Por su parte, más que ciertos personajes, a Guadalupe Godoy le preocupa que la dubitación sea la actitud del conjunto: “Los mecanismos de la sociedad resultaron los mismos que en la dictadura. Entre las voces de los organismos por un lado, diciendo que era un secuestro vinculado a los juicios, y la duda o Hebe descalificándolo por el otro, muchos sectores se paralizaron”.

 

Un claro documental

Además de las marchas que se multiplicaron en el país con el correr del tiempo, distintos grupos organizan actividades para reclamar la aparición de López y el castigo a los culpables, y respaldar los procesos judiciales por los delitos de lesa humanidad.
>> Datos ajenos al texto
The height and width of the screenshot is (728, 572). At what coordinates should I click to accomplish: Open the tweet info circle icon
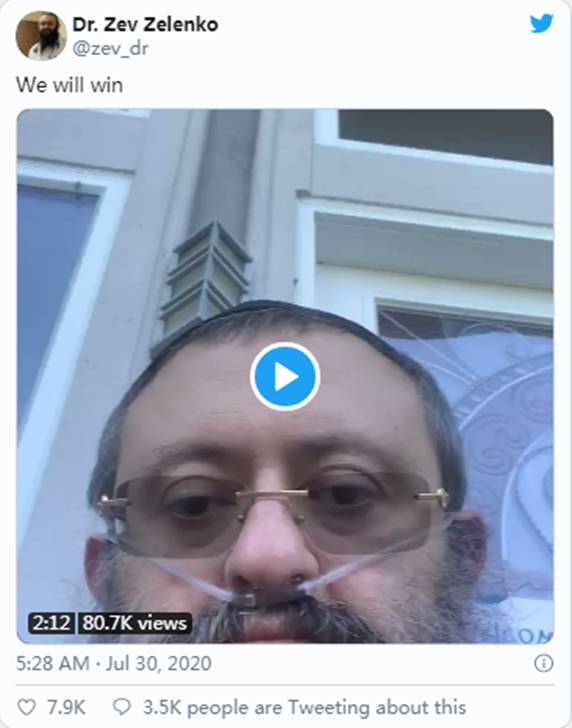tap(544, 663)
El documental Un claro día de justicia es un buen ejemplo. Dirigido por Ana Cacopardo e Ingrid Jaschek y producido por Paula Bonomi, está dedicado al juicio a Etchecolatz y se presentó al cumplirse tres meses de la desaparición de López.

“Desde que me entero que existe ése hombre, no hubo un día que no lo pensara. Estuvo. Es raro de pensar que conocés a alguien cuando nunca lo viste, pero pasa eso”, dice Mariana de Marco, la hija de Patricia y Ambrosio, en el bloque abocado al testigo desaparecido, sin duda el más emotivo de un audiovisual muy bien narrado, realizado desde la Comisión Provincial por la Memoria. Otros tramos están dedicados a la experiencia de Nilda Eloy y al caso presentado por “Chicha” Mariani.

 

El caso Gerez

El 2006 estaba por terminar lleno de incertidumbre cuando el panorama se nubló aún más. El 28 de diciembre se supo del secuestro de otro albañil, otro testigo contra un represor de la Bonaerense, otro ex militante del peronismo en los ’70.
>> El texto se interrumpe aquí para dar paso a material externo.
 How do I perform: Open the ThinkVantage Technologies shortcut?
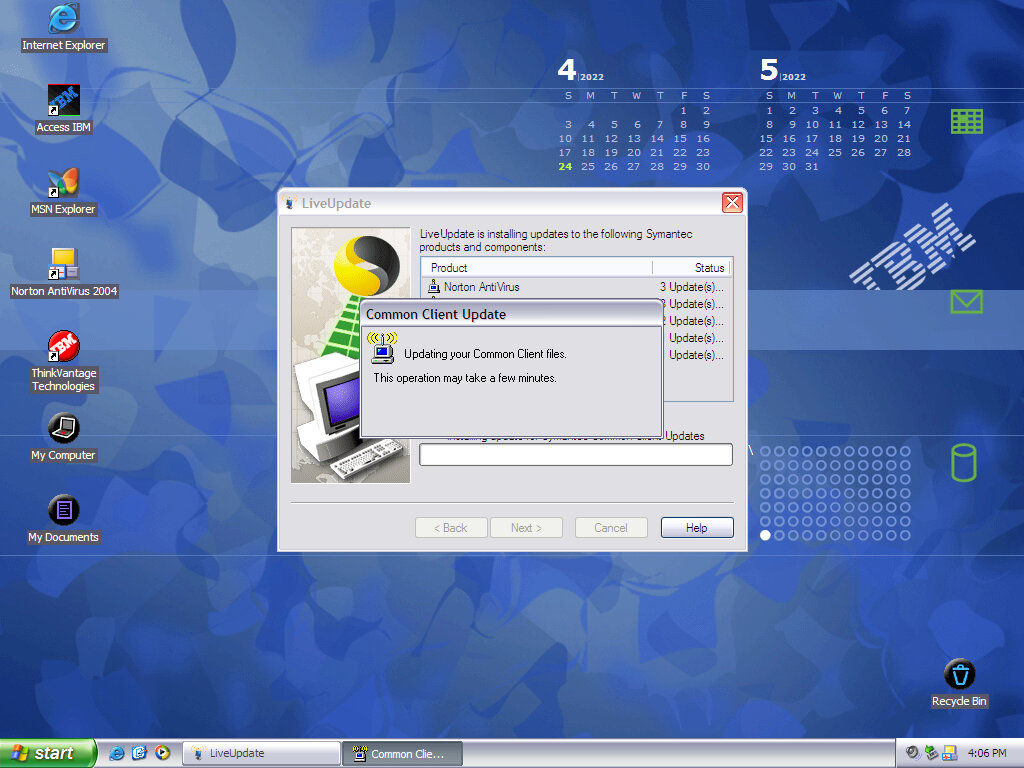(63, 347)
Luis Gerez venía de reiterar su testimonio en la Cámara de Diputados, en abril, para impedir la asunción de Luis Abelardo Patti, a quien reconocía como uno de los policías que lo torturaron en la Comisaría de Escobar.

La pertenencia de Gerez a «Pensar Escobar», una agrupación enrolada en las filas del kirchnerismo, parecía aclarar el caso: era un mensaje para el Gobierno.

Los organismos de derechos humanos convocaron a la calle y las autoridades, en alerta, improvisaron un “comité de crisis” como el que nunca se instrumentó para buscar a López. Según fuentes oficiales, se dispusieron 3.000 efectivos de fuerzas federales. Al día siguiente Kirchner habló en cadena nacional de “elementos paramilitares o parapoliciales, que quieren amedrentar y lograr su objetivo de mantener la impunidad”. El Presidente anunció que no torcería el brazo ante las extorsiones y la Justicia seguiría su curso. Poco después se conoció la liberación de Gerez en la periferia de Garín. Y empezó el circo.

Varios funcionarios que se congregaron en el hospital mientras lo atendían, adjudicaron la liberación de Gerez a la firmeza de ese discurso. Después, lógico, aparecieron voces que hablan de un show montado para favorecer al oficialismo. La causa quedó en manos de una fiscal cercana al pattismo que se dedicó a investigar a la familia. Meses después no hay ni un imputado.

Cualquiera fuese la verdad, lo ocurrido en Escobar impactó sobre el caso López. “A mí me puso loca cuando dijeron que lo habían torturado”, reconoce Guadalupe Godoy: “hasta ahí no me había puesto a pensar si al viejo…”. Nilda Eloy notó cómo se reproducían figuras del pasado: “Hoy tenemos un desaparecido, un liberado y los cuerpos NN –en referencia al cadáver de Punta Lara–. Si alguien quiere dar un mensaje que emule a la dictadura, lo está dando plenamente”.

“Yo lo que puedo decir es que se actuó las primeras 48 horas como no se actuó con mi viejo”, dice Rubén López: “El trámite, esa rapidez, toda la gente que lo salió a buscar: esa presión sirvió. Lo que no hicieron con mi viejo…”.